Foxx, a former mayor of Charlotte, N.C., cites neighborhoods like the one he grew up in that were divided by large interstates a generation ago.
The Detroit News is reporting that Transportation Secretary Anthony Foxx is spotlighting the role of race and class in decisions about highway construction as many federal interstate highways reach the end of their useful life.
Foxx, who is in his last year in office, says federal funding decisions about highway construction have been shaped by racial and socioeconomic contours for much of the past 50 years. Foxx, a former mayor of Charlotte, N.C., cites neighborhoods like the one he grew up in that were divided by large interstates a generation ago.
“My childhood neighborhood had one road in and the same road out,” he says in avideo released by the transportation department. “It was bordered by two highways. That infrastructure sent a signal to me about my life.”
Now in his final year as the nation's top transportation official, Foxx is issuing a set of “Core Principles for Connecting People to Opportunity” to ensure that future highway construction decisions are not made with the goal of separating existing communities from each other.
The plan calls for the transportation department to use “every tool at its disposal to expand access to opportunity, promote safety, revitalize communities, and create pathways to jobs through technical assistance, program guidance and competitive funding.”
Foxx said in a speech on Wednesday at the Center for American Progress it is important to begin thinking about where and how the next generation of roadways in the U.S. will be built.
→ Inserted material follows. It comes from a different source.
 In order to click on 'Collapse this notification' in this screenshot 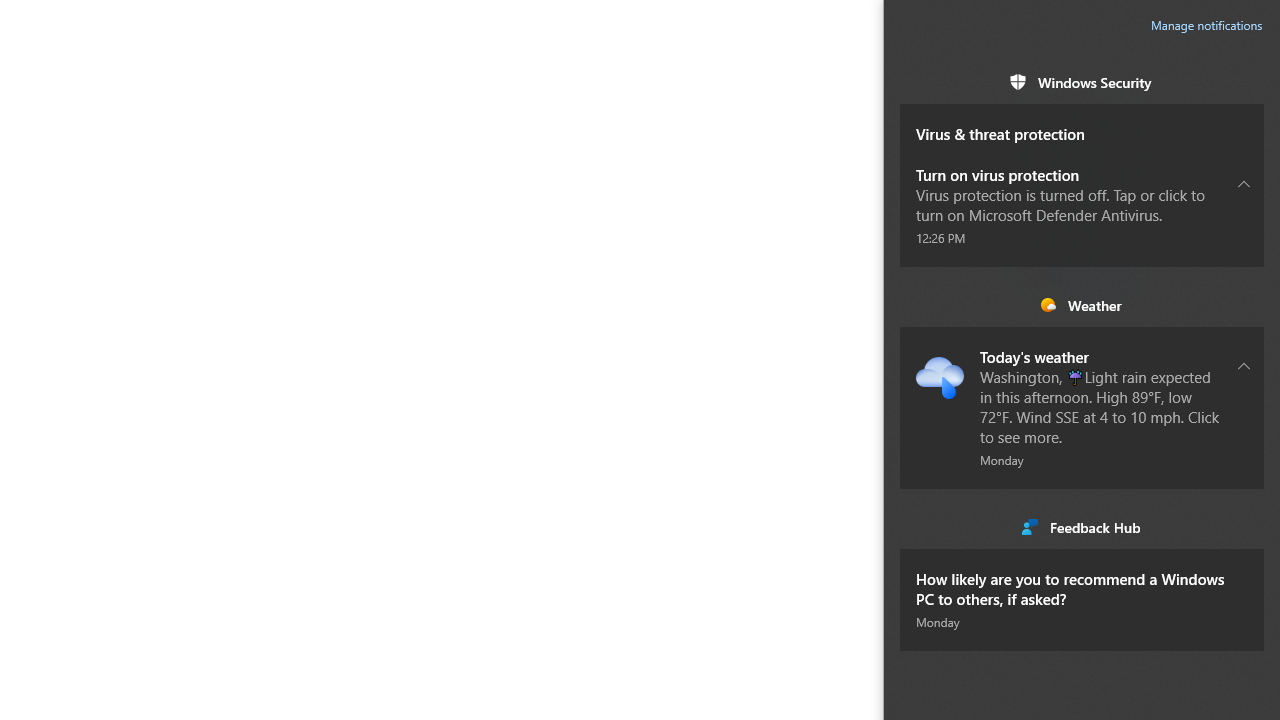, I will do `click(1243, 365)`.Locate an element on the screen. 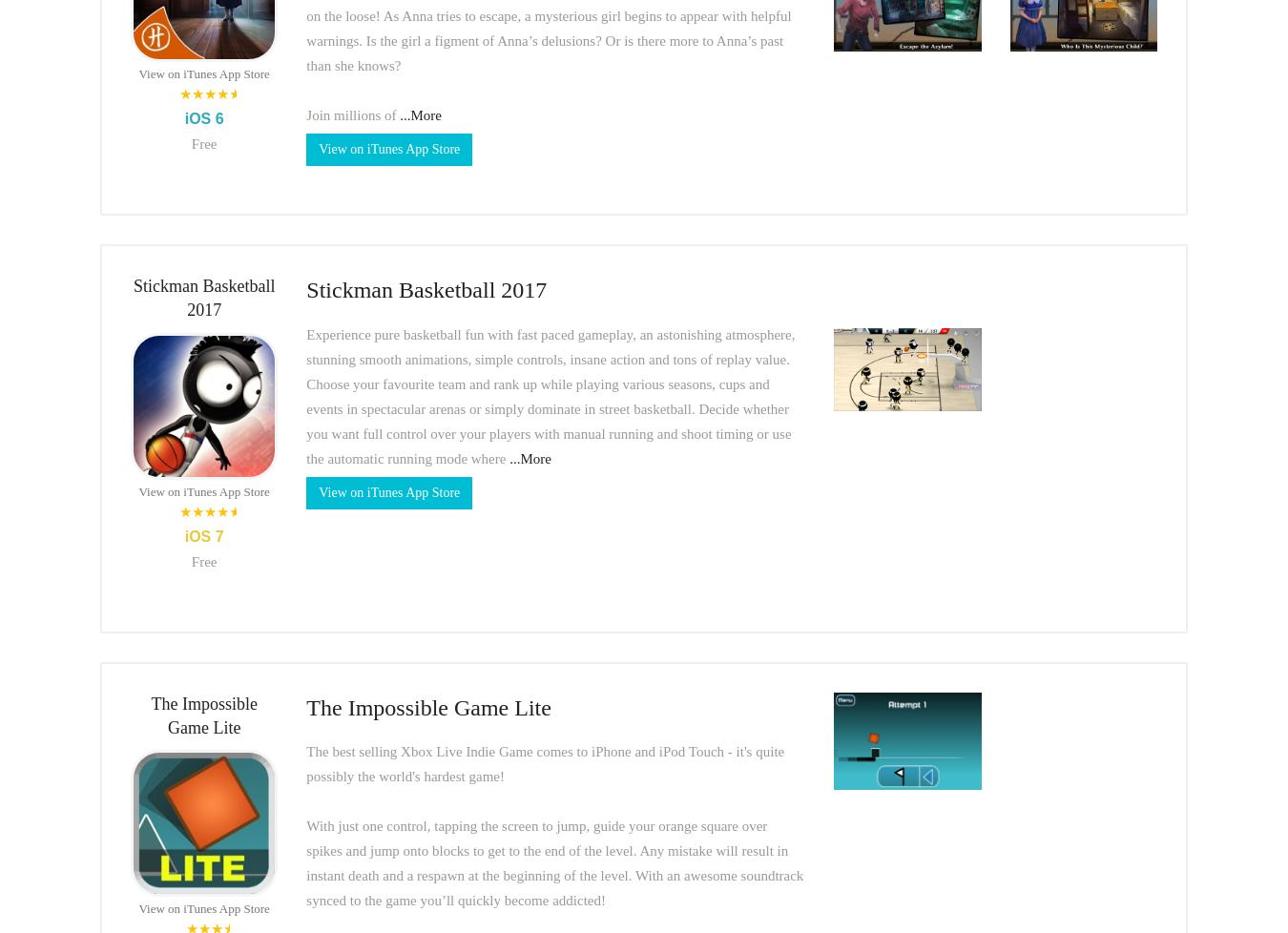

Much of the current infrastructure was built in an era when highway planners were less interested in keeping minority communities intact.
“Transportation does get us places; that is a lot of what we do. But transportation also makes places and it can make places harder to get into and get out of,” he said. “We've got to acknowledge that transportation not only connects people to opportunity, but transportation also creates opportunity.”
Foxx said highway planners in the past were reflecting the social mores of their time.
“These decisions weren't accidental. They were well thought-out. They were just in a time capsule that I think many of us wish we could replay again,” he said.
The phenomenon Foxx is describing was played out in Detroit: A vibrant African-American residential neighborhood known as Black Bottom — and its commercial and entertainment district known as Paradise Valley — were bulldozed in the 1950s and early 1960s to make room for Interstates 75 and 375.
Baltimore Mayor Stephanie Rawlings-Blake, a Democrat who is also president of the U.S. Conference of Mayors, said highways have been built to run through neighborhoods that were once-thriving minority communities in cities across the country.
“As mayors, we still bear witness to the scars of these earlier decisions, as our citizens and city neighborhoods labor under the lingering effects of the missed economic opportunities and the disruption, dislocation and even destruction of community bonds and assets,” she said in a statement that praised Foxx for being “courageous.”
“All government leaders — at every level of government — must ensure that future transportation investments do much more to bring all families and neighborhoods into the economic mainstream,” Rawlings-Blake continued.